WORK ITEM — From the entries that follow, work out how many lines contain "computer". Write the number only.

Records from a dataset —
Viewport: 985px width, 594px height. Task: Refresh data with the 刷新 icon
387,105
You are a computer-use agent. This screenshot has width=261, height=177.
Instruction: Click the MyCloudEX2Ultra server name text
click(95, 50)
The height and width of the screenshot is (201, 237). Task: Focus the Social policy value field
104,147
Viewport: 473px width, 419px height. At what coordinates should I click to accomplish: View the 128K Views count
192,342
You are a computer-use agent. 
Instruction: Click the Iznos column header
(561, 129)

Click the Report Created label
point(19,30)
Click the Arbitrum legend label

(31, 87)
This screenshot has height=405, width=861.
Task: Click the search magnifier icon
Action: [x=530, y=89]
---
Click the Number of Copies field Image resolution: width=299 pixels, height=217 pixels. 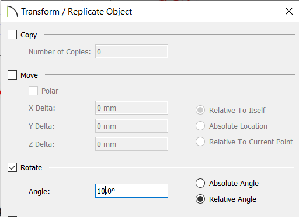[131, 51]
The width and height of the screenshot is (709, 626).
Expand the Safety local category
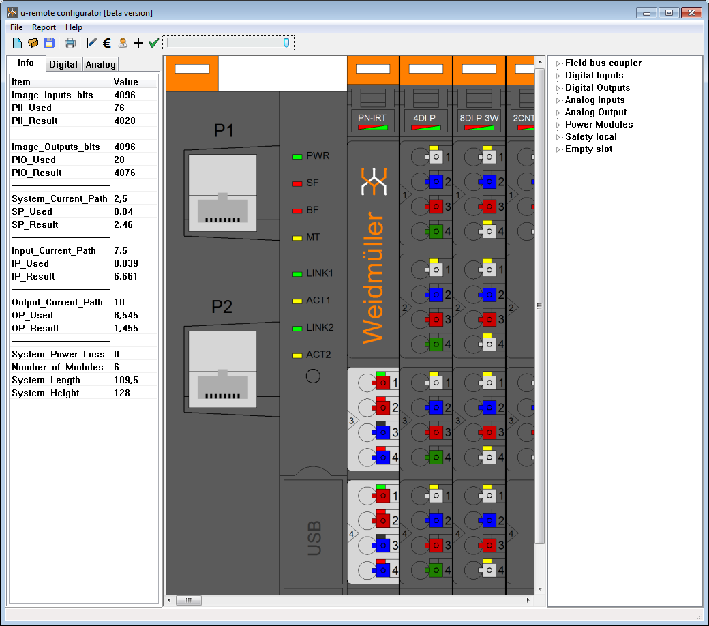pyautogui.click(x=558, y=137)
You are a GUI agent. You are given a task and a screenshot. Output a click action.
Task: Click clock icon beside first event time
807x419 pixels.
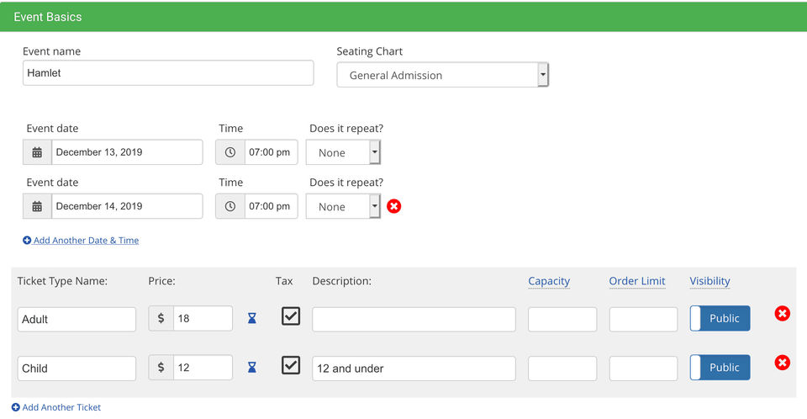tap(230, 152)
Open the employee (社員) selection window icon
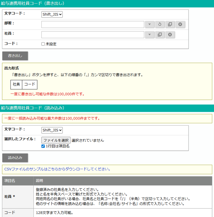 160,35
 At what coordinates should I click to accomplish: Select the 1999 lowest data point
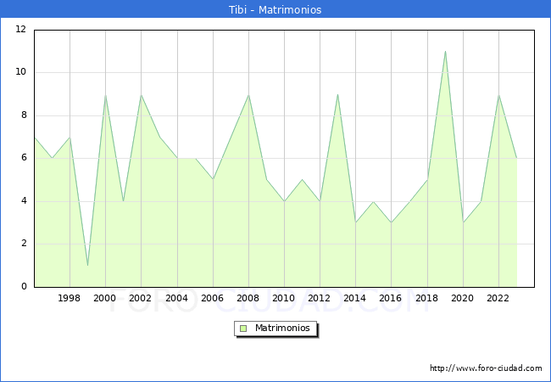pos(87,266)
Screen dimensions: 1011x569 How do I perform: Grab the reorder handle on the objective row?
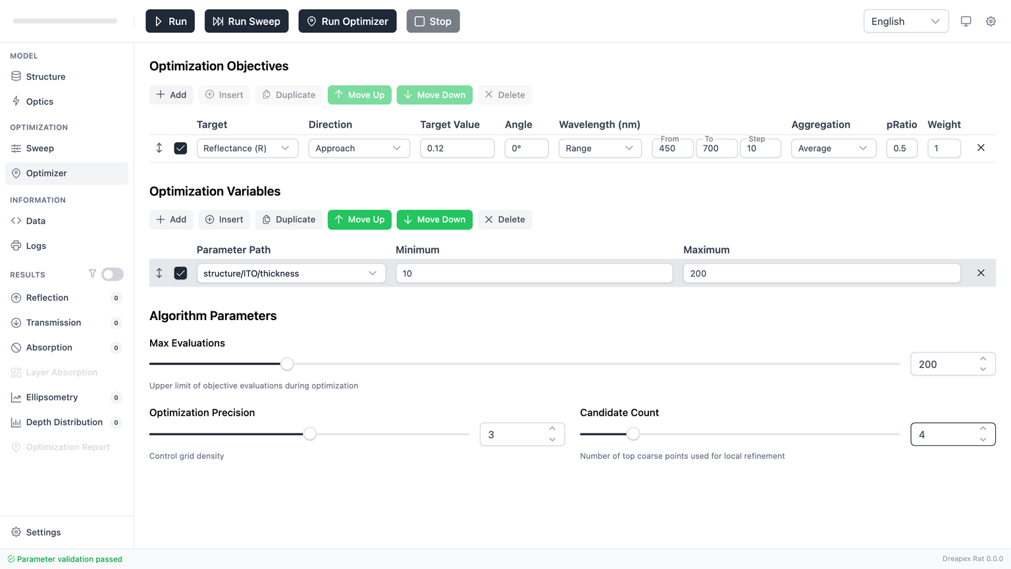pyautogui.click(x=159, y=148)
==
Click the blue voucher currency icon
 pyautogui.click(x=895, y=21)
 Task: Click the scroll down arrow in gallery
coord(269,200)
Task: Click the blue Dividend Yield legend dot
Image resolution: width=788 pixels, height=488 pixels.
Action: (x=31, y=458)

PROBLEM SOLUTION — 2